→ Information provided
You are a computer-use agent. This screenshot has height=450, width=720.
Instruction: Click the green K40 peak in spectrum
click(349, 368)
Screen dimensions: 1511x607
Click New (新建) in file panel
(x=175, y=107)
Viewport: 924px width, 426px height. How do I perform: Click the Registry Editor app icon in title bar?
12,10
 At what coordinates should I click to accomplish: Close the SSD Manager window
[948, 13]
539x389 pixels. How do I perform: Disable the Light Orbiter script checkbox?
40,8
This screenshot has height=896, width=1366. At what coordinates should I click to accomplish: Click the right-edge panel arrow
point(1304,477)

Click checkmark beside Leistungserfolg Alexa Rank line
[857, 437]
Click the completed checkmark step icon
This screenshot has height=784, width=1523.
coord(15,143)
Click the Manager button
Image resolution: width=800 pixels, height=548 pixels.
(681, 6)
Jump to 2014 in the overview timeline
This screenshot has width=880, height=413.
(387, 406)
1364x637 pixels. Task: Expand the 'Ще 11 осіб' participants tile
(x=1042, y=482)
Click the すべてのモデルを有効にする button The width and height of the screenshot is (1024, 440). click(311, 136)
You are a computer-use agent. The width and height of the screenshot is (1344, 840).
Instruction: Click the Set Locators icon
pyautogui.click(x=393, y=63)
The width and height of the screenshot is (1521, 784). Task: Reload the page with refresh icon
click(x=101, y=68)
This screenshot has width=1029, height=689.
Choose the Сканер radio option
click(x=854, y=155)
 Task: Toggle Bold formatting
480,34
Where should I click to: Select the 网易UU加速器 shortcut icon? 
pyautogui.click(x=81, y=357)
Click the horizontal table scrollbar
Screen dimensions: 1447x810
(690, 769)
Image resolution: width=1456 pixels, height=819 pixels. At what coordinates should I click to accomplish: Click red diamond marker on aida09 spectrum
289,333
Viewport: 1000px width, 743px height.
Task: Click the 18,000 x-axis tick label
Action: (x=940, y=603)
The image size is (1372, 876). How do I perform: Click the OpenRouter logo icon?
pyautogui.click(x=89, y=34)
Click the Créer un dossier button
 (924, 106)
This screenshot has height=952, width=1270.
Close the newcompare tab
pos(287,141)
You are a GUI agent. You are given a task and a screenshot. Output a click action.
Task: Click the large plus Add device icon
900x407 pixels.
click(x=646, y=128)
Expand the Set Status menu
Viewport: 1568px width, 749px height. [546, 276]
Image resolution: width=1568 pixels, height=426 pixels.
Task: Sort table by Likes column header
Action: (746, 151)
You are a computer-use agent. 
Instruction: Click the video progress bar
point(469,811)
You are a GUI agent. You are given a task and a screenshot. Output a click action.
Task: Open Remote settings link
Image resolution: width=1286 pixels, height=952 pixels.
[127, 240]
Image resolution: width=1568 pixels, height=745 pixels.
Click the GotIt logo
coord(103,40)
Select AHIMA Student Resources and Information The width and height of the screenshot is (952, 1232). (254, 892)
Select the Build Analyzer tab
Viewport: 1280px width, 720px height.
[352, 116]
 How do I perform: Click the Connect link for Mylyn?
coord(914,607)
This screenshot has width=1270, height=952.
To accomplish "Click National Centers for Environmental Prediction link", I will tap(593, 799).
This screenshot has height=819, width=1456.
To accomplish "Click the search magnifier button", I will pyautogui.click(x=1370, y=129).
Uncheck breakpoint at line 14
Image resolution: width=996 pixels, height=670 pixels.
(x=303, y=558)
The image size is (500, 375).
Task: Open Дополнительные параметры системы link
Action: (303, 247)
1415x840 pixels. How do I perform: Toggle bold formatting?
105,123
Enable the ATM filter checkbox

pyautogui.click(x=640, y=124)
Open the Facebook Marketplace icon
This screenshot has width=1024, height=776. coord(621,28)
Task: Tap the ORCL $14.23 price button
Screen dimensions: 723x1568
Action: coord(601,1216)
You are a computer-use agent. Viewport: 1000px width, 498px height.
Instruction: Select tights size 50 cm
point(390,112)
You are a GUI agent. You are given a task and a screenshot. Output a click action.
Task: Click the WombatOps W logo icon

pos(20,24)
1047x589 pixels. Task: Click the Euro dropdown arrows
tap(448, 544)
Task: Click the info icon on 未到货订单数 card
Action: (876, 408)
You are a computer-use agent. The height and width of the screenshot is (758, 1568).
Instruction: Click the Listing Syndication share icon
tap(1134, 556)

→ Task instructions
List every line above that contains the word "coordinates". Matches must have the same uppercase and lowercase letters.

→ Task solution
 At what coordinates should I click to accomplish: Close the SSD Manager window
This screenshot has height=896, width=1366. At what coordinates should I click to accomplish: Click the right-edge panel arrow
Image resolution: width=1456 pixels, height=819 pixels. At what coordinates should I click to accomplish: Click red diamond marker on aida09 spectrum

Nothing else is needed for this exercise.